Monday, August 16, 2004  
Are We In a World War?

In response to my post last week about the naming of our current struggle, an anonymous poster let me have it:

The US unilaterally declaring a war against 14 dead men and their mates because 3,000 people were killed in NYC doesn't make a world war my friend. Dream on.

Unfortunately, Blogger forces you to have a full account before attributing your comment post to an actual name, so I won't completely blame them for not putting in their name or site. Yet another good reason to move to Movable Type. Anyway, let's break down the statement:

"...US unilaterally declaring a war..." Sorry, we didn't declare it. Radical Islamism has been "at war" with the West since the Iranian revolution in 1979, and al Qaeda declared war on the United States in the mid-1990's. Not to mention this is hardly a unilateral war: we share the struggle with many other states, including on some level, all of Western Europe, Australia, large parts of Eastern Asia, and parts of the Middle East, just to start the list.

"...declaring a war against 14 dead men and their mates..." We're not trying to kill suicide agents that have already succeeded in their goal. That's just silly. If by "mates", you mean the entire radical Islamist movement, then you're right, that's who we're at war with, even though most people are afraid to say so.

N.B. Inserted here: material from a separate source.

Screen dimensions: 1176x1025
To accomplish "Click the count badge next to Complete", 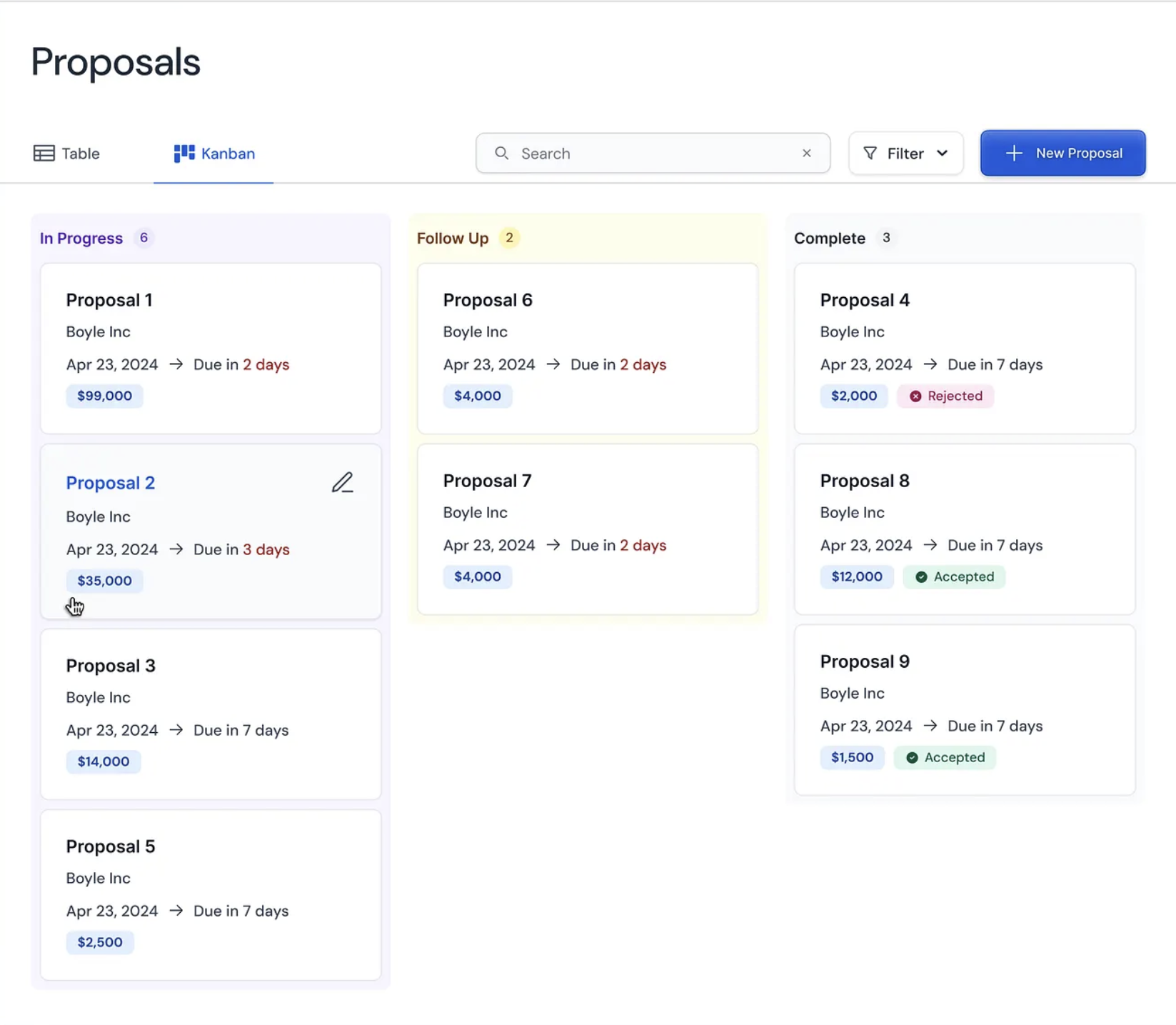I will point(887,238).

"...doesn't make a world war..." Ah, the crux of the problem. So, what does make a world war? Can you define it easily? It is difficult, I'll admit. World War I was hardly a world war in its reach -- a vast majority of the fighting occurred only in Europe. The only reason it gets the moniker "world war" is due to the Europeans thinking that the world was Europe. World War II, I think, can safely be given that title, however, since major battles were fought on three continents and had a majority of the world's countries involved in some respect. The Cold War, I think, should be categorized as World War III, as it was probably more wide-ranging than the previous one. Bill Roggio over at The Fourth Rail does a good job at arguing why it should be named thus. I also direct you, again, to The Belmont Club's post about the whole "world war" definition.

That brings us to the current struggle, and why there's people out there, like my anonymous commentator, that believe that this is hardly a world war. First, you must name the enemy. In this case, the enemy is radical Islamism, or given another name, Islamo-fascism.

Stop.

I can pretty much guarantee, that if I were having a conversation with this person, they would stop me and challenge that assertion. I've heard quite a few reasons why we're not at war -- or shouldn't be -- with them, but all ring hollow. The anti-war Left stops you at the first step, naming the enemy, because if they agree with that assessment, they would be forced to join the dialogue on how best to defeat the enemy. No, it's best for them just to ignore the fact that there are lots and lots of people in the world that want us dead for no other reason then we don't worship Allah and live under Sharia law. It's best just to give over to the notion that if we die, we deserve it, and if they die, it's our fault. Simplistic, but true. It's a sad holdover from the Left's anti-colonialist theory, that says that all the current problems in the third world have at their root cause colonialist policies. Take that idea and move it over to a new argument. There you go: instant anti-American rhetoric.

Common sense says that when you're hit, especially over and over again as we have been, you strike back and make sure that the aggressor loses the ability to hit you anymore. Or, in our case, make them not want to hit you anymore. That's really what we're doing all over the world (as in, world war) right now -- doing our best to ensure that a generation or two down the road, we won't have to wage war to protect our way of life, since they'll have, and want to keep, that same way of life. In that dream's absence, it becomes a war of attrition. We'd win that one too, but at a much, much higher cost to the societies we're now fighting in.